Si le commentaire sociopolitique de La Fièvre, 1er film de la cinéaste Maya Da-Rin, se rapproche de Bacurau de Kleber Mendonça Filho et Juliano Dornelles, il s’en écarte totalement par son regard. À l’opposé du cri de guerre écorché de rage, volontairement excessif et baroque, du prix du jury à Cannes en 2019, le film de Maya Da-Rin est régi par un certain sens de la soustraction et séduit par le sentiment de quiétude et le rythme lancinant qui le traversent. À l’image du protagoniste interprété merveilleusement par Regis Myrupu (prix d’interprétation masculine en 2020 au festival de Locarno), dont on ne sait jamais si le sourire qui se dessine continuellement sur ses lèvres est le signe d’un espoir ou s’il traduit l’échec désabusé face à un monde qui change autour de lui.

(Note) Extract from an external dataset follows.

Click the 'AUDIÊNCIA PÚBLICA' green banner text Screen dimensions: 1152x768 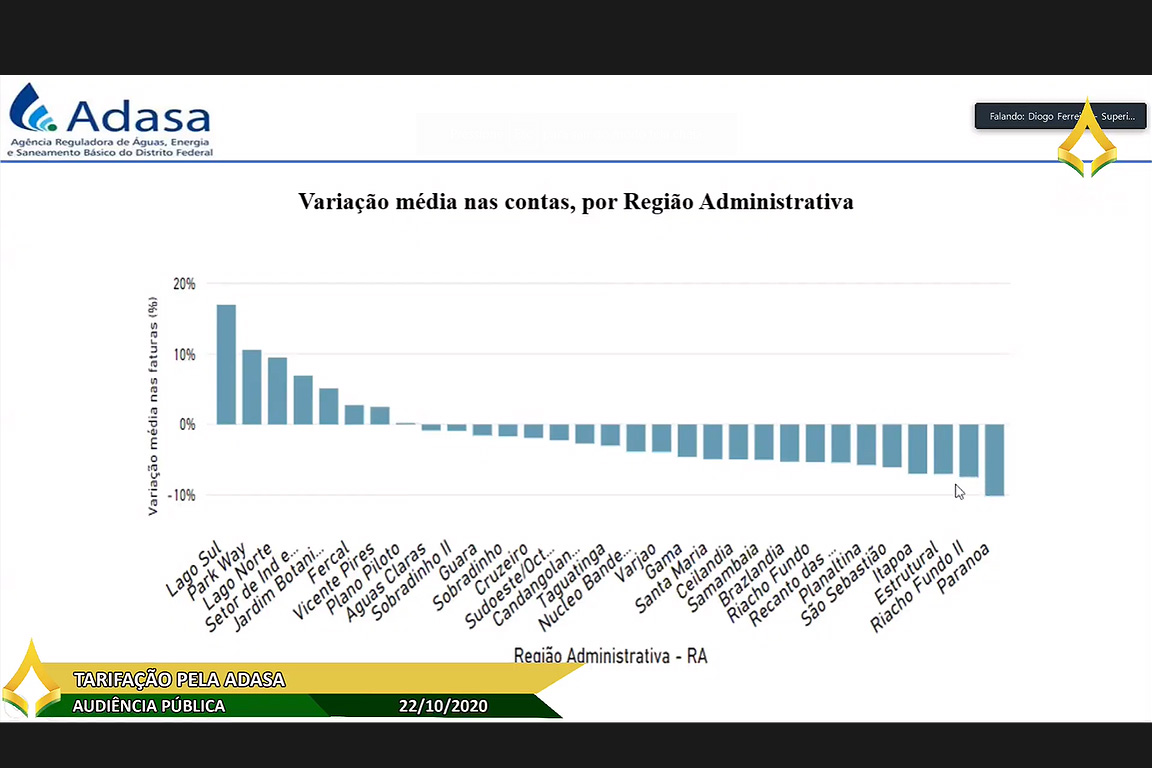(x=149, y=706)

C’est précisément sur ce visage, en gros plan, que le film s’ouvre. Justino, veilleur de nuit amérindien d’un port de commerce, se tient debout sur son lieu de travail et, lentement, ne pouvant résister à la fatigue, se fait emporter par le sommeil. Au moment où le visage de l’homme trouve le repos, l’espace sonore auparavant composé de bruits de machines et d’agitations humaines est soudain recouvert par les sons d’une forêt dense et peuplée.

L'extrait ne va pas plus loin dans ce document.